Note that if bsb is suppliedinit>=length(bsb). If init is not specified it will be set equal to floor(n*0.6).

Example:  'init',50 

Data Types: double

### bsb —Units forming initial subset.vector.

It contains the units forming initial subset. The default value of bsb is '' that is the initial subset is found through the intersection of robust bivariate ellipses This option is useful if a forced start is required.

Example:  'bsb',[4 6 9] 

Data Types: double

### rf —confidence level for bivariate ellipses.scalar.

Default is 0.9. If bsb is not empty this argument is ignored.

Example:  'rf',0.99 

Data Types: double

### ColToTra —Variables to transform.vector.

Vector which specifies the variables which must be transformed. Vector. It is a k x 1 integer vector.

Example:  'ColToTra',[1 3] 

Data Types: double

### la0 —Values of transformation parameters.vector.

Vector which contains set of transformation parameters for the k ColtoTra. It is a k-by-1 vector. The ordering of Mahalanobis distances at each step of the forward search uses variables transformed with la0.

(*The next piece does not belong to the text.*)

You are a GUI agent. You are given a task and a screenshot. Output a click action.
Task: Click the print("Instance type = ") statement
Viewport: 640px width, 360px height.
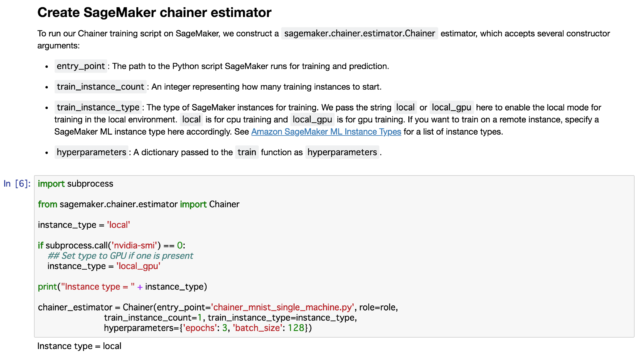coord(122,287)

la0 empty is equivalent to its default value la0=ones(length(ColToTra),1).

Example:  'la0',[-1 0] 

Data Types: double

### onelambda —common value of lambda.scalar.

If onelambda=1, a common value lambda is estimated for all variables specified in ColToTra.

Example:  'onelambda',0 

Data Types: double

### optmin —Optimation options.structure.

It contains the options dealing with the maximization algorithm. Use optimset to set these options. Notice that the maximization algorithm which is used is fminunc is the optimization toolbox is present else is fminsearch.

Example: 'optmin.Display','off' 

Data Types: double

### speed —Start with previous values in the maximization procedure.scalar.

If speed=1 the initial value at step m of the maximization procedure is the final value at step m-1 else it is la0. Default value 1. The maximization procedure is fminunc or fminsearch.

Example: 'speed',0 

Data Types: double

### colnames —variable names.cell array of strings.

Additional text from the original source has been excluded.